Task goal ▸ Go through the data below and copy each line where the word "value" occurs.

Dataset records ▸
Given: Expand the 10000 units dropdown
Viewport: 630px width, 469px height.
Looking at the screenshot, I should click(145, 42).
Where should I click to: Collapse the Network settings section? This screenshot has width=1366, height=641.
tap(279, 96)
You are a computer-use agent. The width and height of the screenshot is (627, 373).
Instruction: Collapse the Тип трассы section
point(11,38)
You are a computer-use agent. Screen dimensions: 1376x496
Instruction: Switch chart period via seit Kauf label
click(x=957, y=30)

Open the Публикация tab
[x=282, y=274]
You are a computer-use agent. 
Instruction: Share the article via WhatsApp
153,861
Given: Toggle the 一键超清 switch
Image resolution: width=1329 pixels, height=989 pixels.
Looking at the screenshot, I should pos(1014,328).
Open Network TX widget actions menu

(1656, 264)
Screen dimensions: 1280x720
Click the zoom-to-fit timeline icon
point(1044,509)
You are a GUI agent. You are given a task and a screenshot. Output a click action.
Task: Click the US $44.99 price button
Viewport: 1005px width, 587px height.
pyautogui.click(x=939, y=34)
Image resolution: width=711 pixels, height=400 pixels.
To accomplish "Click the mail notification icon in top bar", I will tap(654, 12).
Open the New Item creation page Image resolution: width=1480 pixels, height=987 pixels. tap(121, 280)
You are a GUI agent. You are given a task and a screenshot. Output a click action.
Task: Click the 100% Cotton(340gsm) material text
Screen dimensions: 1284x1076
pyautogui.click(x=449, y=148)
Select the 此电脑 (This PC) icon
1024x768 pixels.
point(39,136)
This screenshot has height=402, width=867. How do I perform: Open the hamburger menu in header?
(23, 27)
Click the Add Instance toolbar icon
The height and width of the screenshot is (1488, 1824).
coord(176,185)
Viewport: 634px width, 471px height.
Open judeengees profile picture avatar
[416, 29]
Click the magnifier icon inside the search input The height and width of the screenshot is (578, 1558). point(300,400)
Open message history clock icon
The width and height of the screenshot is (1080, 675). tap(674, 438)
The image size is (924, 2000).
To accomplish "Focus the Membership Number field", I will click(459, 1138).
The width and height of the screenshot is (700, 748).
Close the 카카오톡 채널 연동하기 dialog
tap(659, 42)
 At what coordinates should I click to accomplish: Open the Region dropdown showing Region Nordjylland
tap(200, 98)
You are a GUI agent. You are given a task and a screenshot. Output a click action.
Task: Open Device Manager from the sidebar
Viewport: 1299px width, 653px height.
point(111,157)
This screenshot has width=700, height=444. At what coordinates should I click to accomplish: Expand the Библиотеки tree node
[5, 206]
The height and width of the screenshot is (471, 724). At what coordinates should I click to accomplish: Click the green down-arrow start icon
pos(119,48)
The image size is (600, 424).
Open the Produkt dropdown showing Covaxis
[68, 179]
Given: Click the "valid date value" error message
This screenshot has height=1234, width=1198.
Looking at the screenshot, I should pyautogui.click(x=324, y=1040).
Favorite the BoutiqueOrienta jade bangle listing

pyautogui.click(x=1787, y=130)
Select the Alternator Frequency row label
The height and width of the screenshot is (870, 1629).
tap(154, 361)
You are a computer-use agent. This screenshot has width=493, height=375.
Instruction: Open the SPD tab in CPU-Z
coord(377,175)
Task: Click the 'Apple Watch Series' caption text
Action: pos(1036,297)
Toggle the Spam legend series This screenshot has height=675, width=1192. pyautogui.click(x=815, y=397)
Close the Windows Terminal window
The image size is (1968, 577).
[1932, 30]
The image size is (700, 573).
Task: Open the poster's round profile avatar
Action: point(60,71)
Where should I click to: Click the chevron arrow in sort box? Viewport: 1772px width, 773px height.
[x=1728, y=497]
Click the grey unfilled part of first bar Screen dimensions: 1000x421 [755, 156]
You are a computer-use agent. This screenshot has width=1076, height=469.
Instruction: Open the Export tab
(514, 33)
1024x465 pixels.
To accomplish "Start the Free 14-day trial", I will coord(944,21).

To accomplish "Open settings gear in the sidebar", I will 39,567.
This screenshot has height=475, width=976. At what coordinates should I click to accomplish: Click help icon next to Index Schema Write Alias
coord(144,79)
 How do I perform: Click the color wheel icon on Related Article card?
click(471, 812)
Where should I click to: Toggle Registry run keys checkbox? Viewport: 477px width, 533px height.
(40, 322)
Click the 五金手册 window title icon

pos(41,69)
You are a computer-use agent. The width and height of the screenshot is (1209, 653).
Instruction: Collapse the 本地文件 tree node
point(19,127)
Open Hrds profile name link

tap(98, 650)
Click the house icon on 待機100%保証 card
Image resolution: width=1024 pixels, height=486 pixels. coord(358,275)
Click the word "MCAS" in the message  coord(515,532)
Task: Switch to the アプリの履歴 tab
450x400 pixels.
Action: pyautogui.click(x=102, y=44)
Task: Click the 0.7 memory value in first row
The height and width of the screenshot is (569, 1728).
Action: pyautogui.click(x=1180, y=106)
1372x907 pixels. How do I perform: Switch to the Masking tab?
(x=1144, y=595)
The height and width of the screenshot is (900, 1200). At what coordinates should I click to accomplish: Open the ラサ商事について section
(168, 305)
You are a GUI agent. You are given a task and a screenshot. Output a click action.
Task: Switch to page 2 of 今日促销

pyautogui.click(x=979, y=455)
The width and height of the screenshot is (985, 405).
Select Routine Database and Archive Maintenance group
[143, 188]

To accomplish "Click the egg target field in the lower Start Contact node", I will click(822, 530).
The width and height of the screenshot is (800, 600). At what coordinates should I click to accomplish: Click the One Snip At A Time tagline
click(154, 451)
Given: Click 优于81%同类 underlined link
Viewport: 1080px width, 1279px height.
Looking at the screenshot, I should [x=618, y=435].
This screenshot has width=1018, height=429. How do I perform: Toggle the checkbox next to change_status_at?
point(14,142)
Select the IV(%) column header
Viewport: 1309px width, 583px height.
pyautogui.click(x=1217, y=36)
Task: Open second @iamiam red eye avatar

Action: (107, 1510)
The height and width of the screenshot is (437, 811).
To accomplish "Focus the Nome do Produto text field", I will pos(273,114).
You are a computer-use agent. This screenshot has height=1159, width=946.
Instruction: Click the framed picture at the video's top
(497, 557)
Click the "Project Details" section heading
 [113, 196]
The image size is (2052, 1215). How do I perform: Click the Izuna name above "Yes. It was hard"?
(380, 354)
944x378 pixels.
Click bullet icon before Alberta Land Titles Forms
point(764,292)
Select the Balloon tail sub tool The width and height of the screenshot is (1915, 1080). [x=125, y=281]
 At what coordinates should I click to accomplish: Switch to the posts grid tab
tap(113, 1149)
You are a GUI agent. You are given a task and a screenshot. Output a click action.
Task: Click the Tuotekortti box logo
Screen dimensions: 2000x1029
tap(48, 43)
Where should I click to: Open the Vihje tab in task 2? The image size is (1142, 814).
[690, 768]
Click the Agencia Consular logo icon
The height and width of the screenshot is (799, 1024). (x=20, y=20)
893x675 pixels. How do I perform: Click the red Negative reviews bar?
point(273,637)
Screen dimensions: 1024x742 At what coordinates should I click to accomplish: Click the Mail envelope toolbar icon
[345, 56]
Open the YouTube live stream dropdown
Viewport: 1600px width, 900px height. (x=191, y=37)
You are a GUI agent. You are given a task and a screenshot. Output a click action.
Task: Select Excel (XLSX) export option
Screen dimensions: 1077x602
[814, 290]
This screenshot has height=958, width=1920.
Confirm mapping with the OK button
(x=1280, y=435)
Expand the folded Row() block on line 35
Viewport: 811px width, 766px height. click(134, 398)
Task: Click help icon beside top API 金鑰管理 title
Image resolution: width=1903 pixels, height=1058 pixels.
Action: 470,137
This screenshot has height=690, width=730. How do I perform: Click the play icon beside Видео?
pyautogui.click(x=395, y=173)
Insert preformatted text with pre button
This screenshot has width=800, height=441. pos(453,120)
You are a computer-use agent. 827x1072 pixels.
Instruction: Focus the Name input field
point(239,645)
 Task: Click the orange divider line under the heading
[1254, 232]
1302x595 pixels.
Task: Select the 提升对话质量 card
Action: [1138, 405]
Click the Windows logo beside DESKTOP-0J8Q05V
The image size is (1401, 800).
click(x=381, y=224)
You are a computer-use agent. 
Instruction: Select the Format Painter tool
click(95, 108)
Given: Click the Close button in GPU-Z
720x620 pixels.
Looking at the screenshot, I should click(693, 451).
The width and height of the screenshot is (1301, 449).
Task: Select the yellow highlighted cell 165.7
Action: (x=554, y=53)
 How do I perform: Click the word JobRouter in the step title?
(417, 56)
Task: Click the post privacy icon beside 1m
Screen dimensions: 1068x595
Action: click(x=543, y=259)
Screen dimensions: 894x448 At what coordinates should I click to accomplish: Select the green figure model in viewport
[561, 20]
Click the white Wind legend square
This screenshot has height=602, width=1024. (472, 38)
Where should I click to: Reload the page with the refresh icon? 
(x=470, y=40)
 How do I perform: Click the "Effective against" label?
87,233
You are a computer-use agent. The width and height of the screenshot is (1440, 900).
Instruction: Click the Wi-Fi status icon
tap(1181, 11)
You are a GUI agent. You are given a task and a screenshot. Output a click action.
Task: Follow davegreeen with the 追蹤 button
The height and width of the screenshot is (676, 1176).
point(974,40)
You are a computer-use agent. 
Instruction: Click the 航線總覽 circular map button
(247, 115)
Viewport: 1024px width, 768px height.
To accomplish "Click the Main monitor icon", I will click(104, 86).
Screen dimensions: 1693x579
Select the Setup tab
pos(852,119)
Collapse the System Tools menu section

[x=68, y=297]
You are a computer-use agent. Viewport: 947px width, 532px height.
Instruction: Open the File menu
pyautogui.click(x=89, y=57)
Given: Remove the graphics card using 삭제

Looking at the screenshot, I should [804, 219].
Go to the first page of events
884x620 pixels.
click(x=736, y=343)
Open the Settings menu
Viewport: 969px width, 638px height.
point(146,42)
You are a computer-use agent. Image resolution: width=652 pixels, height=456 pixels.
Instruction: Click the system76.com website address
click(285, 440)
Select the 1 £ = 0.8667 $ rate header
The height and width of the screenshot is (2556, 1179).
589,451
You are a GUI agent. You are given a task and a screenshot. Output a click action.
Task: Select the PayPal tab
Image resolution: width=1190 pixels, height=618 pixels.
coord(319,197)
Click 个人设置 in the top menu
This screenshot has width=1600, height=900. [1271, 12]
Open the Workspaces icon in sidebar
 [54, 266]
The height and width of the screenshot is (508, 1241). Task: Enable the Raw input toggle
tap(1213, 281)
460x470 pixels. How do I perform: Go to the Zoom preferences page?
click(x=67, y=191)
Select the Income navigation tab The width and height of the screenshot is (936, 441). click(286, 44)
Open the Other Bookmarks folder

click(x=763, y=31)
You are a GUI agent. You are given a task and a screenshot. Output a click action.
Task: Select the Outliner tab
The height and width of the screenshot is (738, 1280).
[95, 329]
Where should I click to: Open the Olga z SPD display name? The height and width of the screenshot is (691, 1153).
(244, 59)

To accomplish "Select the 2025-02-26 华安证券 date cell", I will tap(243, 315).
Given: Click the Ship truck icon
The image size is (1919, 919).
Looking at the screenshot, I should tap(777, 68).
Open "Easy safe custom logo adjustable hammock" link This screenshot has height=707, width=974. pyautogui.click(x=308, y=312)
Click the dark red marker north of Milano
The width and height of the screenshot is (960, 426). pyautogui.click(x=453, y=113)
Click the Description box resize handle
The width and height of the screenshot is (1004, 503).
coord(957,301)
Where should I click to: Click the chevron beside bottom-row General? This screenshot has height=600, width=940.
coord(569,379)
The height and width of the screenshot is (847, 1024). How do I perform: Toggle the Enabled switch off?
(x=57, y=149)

Solution for this exercise ▸
Given: Click the "valid date value" error message
Task: Click the 0.7 memory value in first row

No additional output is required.